Go through each line of the records below and count those with the word "News"; give only the total.

(Data entries)
------------------------------------------------------------
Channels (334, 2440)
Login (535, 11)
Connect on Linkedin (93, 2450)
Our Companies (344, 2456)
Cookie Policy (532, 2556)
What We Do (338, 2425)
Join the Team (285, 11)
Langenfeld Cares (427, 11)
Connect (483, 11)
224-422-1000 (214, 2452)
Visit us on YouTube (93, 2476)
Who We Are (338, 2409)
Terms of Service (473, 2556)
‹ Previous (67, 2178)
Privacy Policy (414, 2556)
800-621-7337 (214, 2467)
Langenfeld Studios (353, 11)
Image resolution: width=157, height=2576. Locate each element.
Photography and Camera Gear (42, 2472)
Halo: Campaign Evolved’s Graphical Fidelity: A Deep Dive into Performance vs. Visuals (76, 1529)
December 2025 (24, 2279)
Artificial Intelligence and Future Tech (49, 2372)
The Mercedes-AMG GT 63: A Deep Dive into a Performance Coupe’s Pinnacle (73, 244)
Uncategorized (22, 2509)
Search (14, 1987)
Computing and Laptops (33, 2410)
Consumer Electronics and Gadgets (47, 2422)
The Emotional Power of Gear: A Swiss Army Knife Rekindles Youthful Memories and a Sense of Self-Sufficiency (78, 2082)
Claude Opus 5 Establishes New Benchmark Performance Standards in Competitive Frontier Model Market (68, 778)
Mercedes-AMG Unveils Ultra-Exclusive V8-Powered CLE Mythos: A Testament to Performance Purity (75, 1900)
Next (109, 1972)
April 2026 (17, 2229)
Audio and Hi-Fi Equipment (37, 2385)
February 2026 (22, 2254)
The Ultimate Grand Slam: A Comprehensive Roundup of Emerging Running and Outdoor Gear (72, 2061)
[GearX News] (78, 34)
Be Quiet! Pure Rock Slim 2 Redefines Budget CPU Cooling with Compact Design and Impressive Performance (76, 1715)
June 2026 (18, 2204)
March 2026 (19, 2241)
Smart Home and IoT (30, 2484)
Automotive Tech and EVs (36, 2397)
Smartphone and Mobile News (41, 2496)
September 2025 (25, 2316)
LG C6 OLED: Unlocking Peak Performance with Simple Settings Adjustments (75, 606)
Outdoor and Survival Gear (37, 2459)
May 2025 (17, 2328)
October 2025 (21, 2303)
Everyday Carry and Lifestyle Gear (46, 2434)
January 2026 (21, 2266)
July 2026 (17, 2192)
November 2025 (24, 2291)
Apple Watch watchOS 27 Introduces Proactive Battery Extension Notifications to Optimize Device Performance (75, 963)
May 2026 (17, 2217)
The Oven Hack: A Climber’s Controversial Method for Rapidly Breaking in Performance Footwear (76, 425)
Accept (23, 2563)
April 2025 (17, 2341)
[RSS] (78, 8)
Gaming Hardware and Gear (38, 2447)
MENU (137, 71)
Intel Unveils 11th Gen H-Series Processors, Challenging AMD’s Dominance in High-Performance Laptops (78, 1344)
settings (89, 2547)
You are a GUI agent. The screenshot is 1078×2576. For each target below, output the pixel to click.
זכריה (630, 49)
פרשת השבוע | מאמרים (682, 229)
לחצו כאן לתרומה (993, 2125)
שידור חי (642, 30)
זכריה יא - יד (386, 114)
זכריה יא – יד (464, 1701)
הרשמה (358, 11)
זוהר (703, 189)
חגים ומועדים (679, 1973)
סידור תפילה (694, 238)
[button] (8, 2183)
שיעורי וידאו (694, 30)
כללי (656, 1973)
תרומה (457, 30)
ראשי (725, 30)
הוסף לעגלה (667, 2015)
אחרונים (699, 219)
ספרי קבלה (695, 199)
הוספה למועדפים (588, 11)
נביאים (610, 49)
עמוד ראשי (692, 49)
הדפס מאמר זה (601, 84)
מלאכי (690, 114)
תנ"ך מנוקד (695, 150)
------------------------------------------------------------
PROBLEM SOLUTION:
2